Is Aum Shinrikyo still a threat? Authorities weren’t taking any chances. About 10,000 disciples have answered the call in Japan, and the cult has additional offices in Bonn and Sri Lanka, as well as in New York and Moscow. Last week Russian deputies called on the security services to investigate the sect’s activities in the former Soviet heartland, where the guru’s rejection of any form of private ownership may hold special appeal. The cult has spent $1.6 million in Russia over the last two years on nationwide radio broadcasts; until government registration was withdrawn six months ago, it had a half-hour weekly television show in Moscow. Last week the radio network also pulled the plug. Meanwhile, subway systems in the United States tightened security. New York Mayor Rudolph Giuliani gave heads of key city departments two days to submit plans for handling an attack like Tokyo’s.

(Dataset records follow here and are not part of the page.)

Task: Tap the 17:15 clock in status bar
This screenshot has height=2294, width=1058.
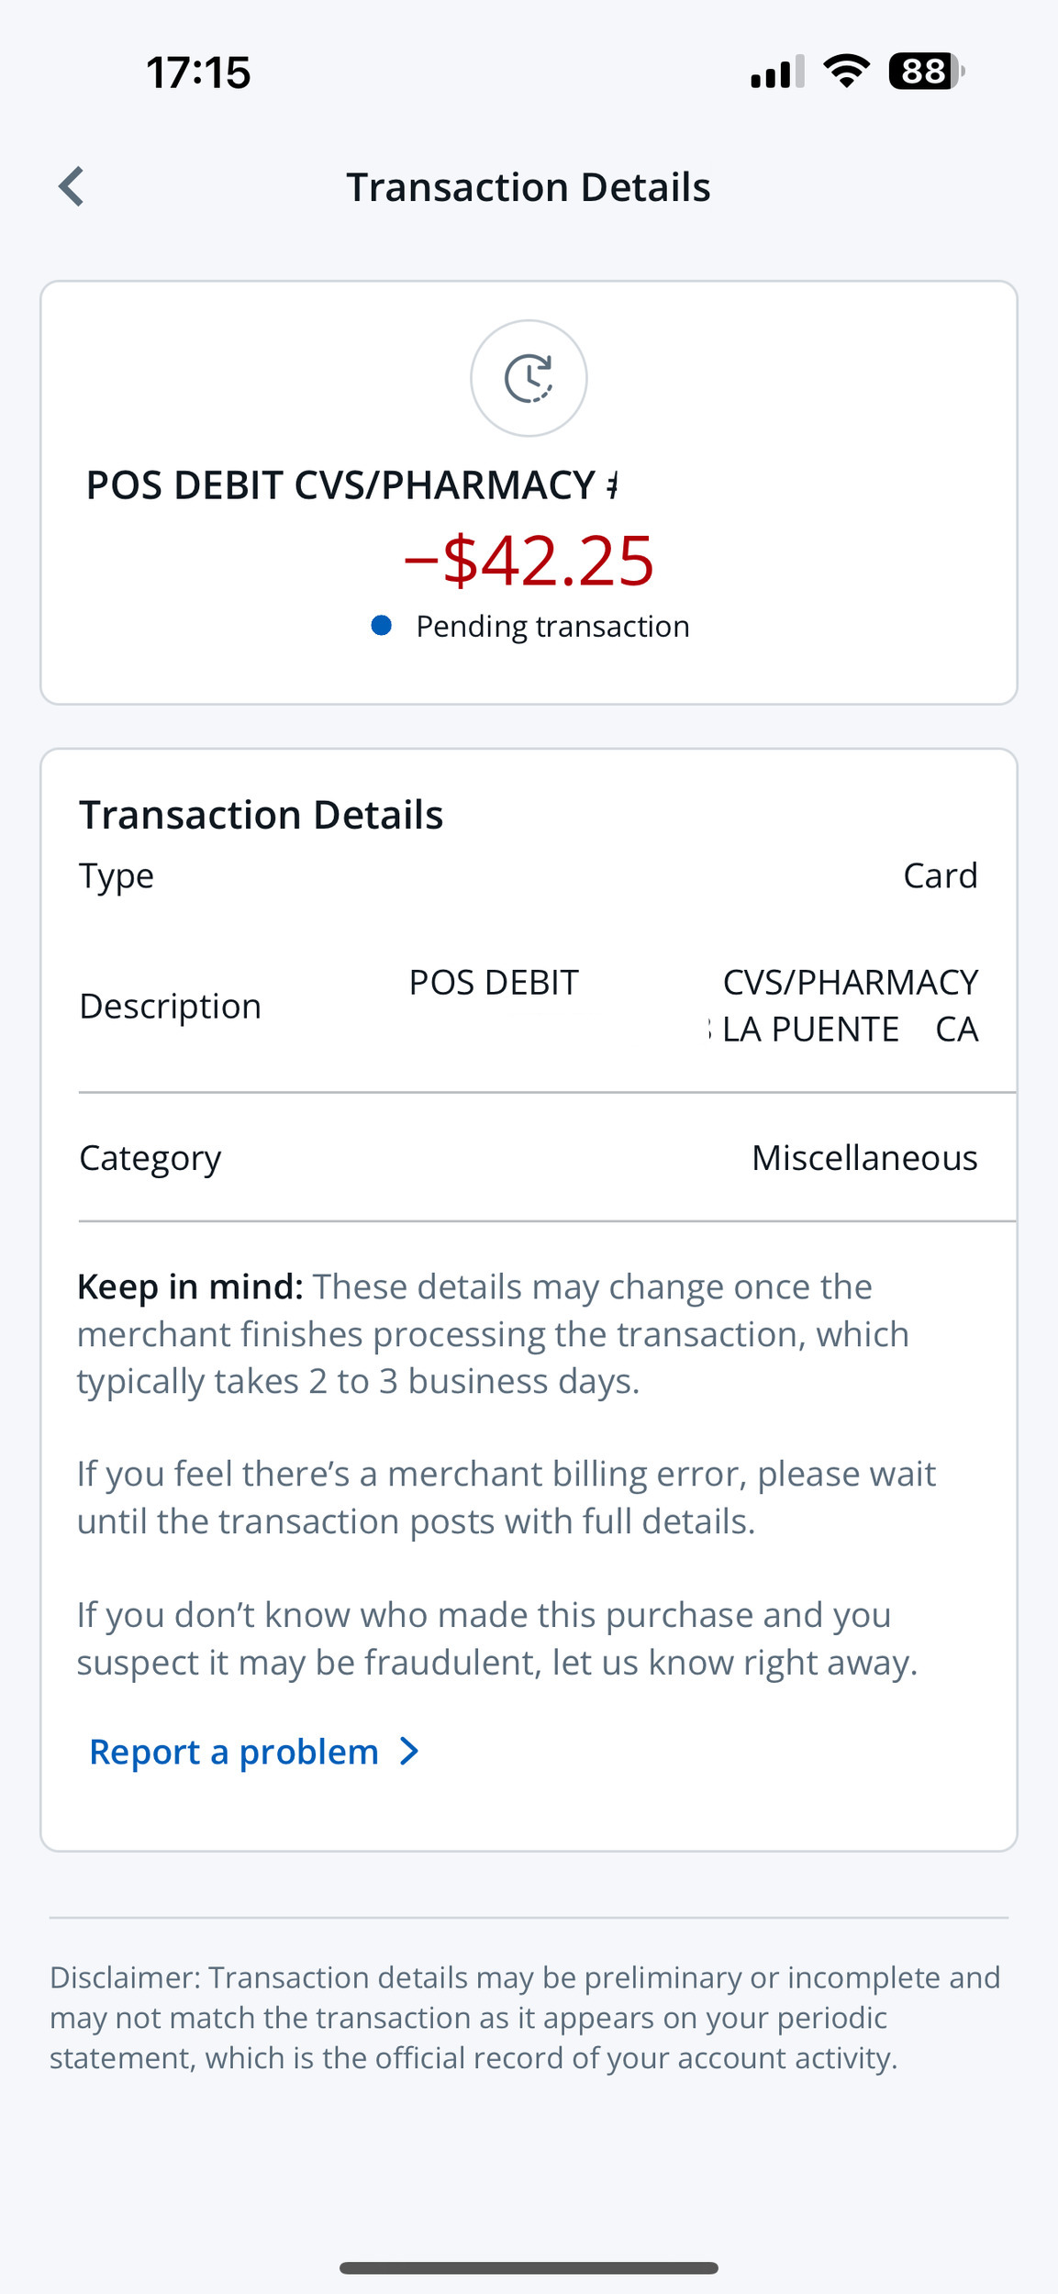Action: point(198,72)
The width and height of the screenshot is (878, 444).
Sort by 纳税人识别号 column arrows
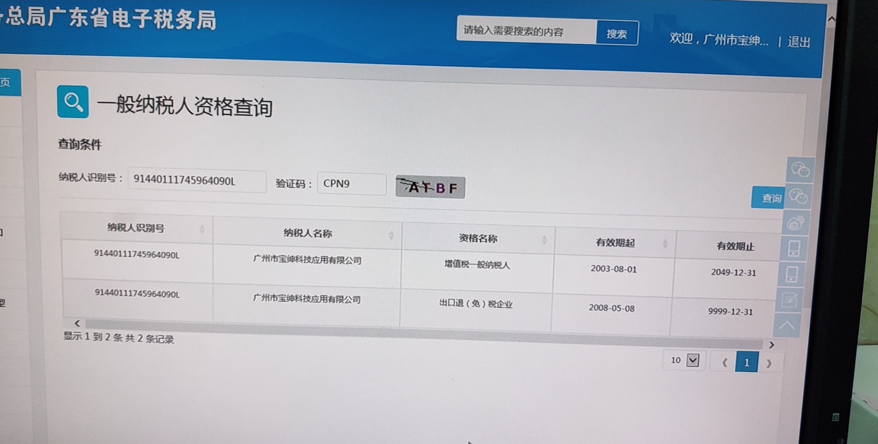click(x=202, y=230)
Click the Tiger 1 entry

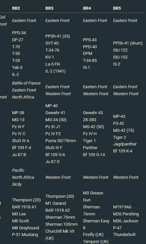[89, 141]
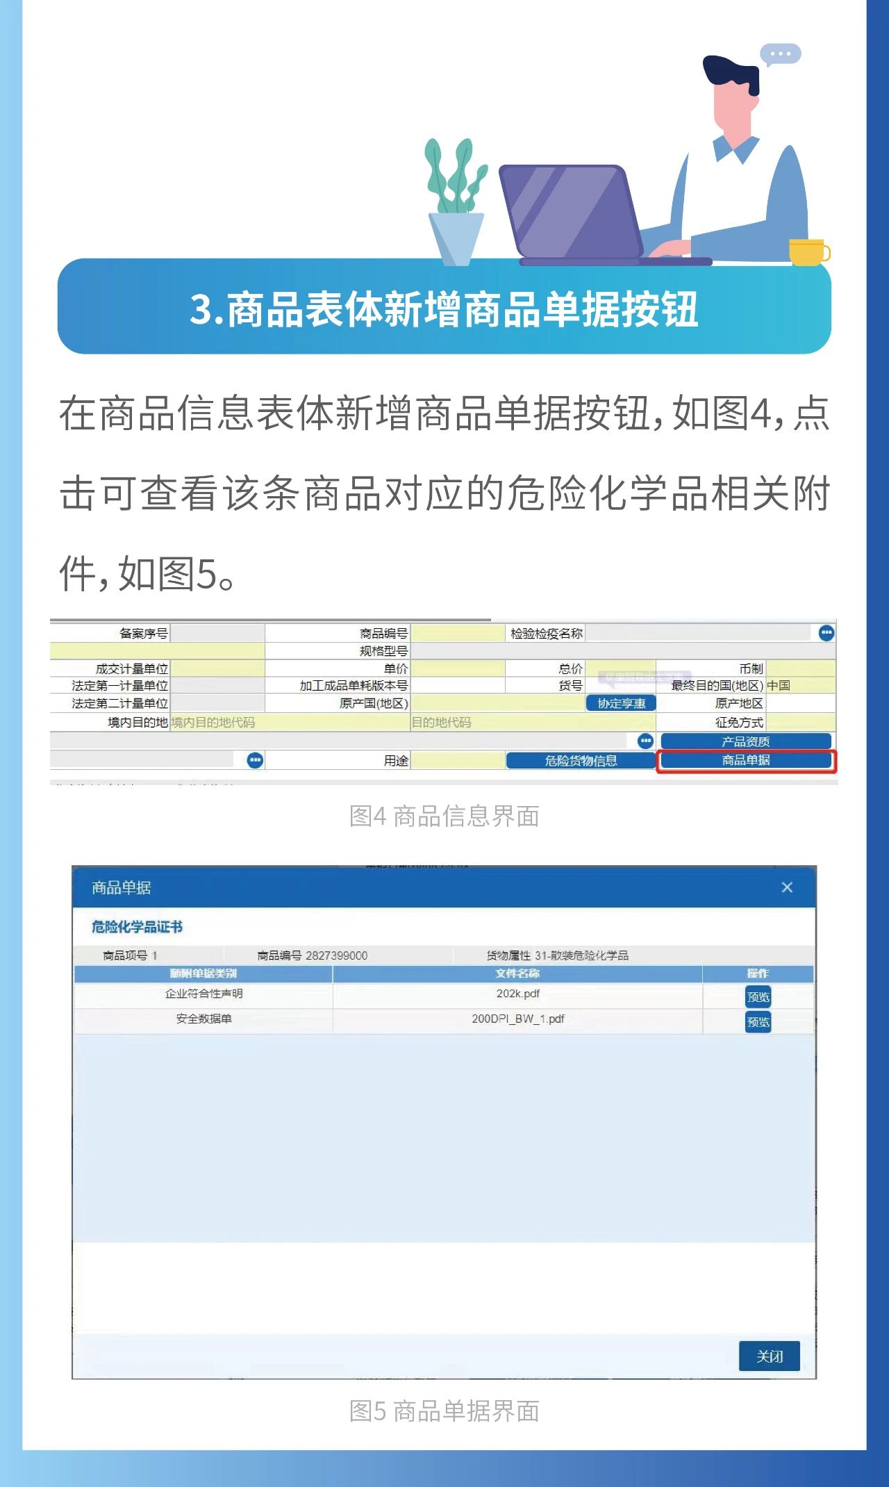Viewport: 889px width, 1487px height.
Task: Click the 文件名称 column header
Action: click(x=517, y=973)
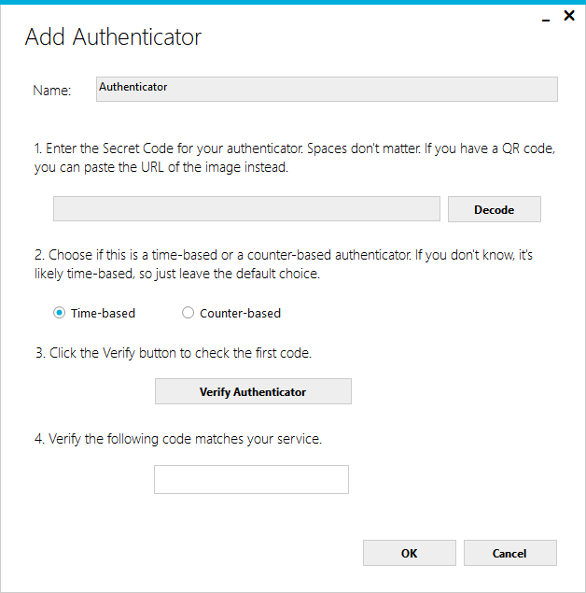Screen dimensions: 586x593
Task: Click the "Time-based" label text
Action: click(103, 314)
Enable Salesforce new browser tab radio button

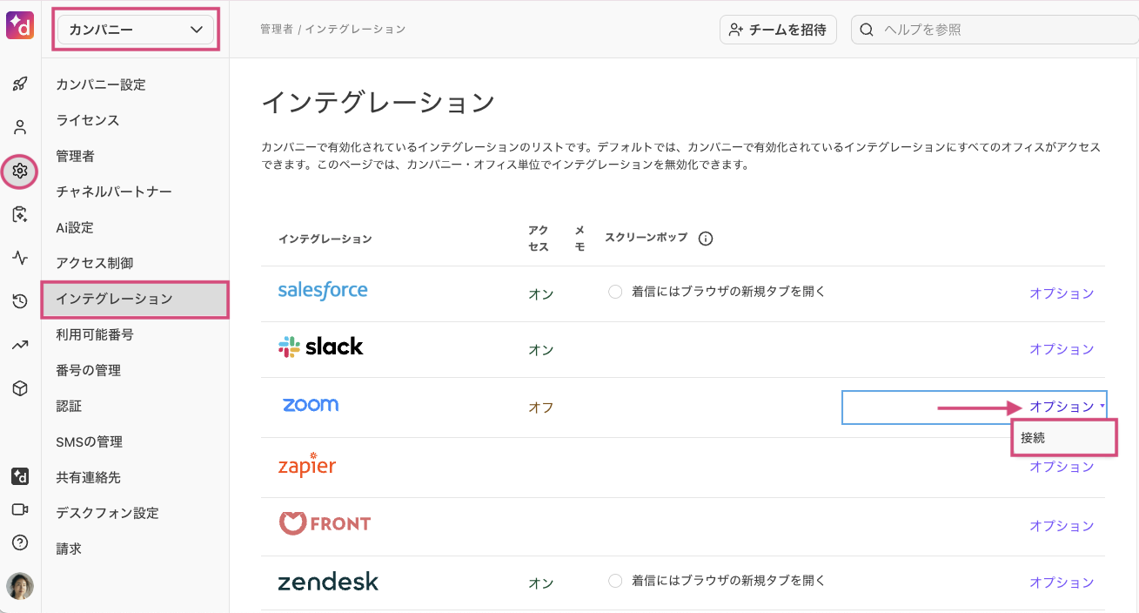coord(615,292)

The risk was that the attack might give cults, or others, the idea of trying something similar.

The fact is, once lethal poison is in a terrorist’s hands, an attack is hard to thwart. “No protective action can be completely effective for terrorist acts of the sudden-release variety,” says one recent study. That’s been clear since 1966, when a U.S. Army team sprayed test bacilli through subway gratings over New York City’s Seventh and Eighth Avenue lines. The conclusion: such an attack would “cause high casualties.” Still, it took Saddam’s 1988 gas attacks to bring about international action on such arms. The Chemical Weapons Convention, which sets up an international mechanism to control and track trade in the precursor chemicals needed to make sarin and other nerve agents, was agreed upon by representatives of 159 countries in 1992. But so far only 27 have ratified it. Among those that haven’t ratified: Japan and the United States. They can no longer ignore the threat posed by some of the world’s most dangerous weapons.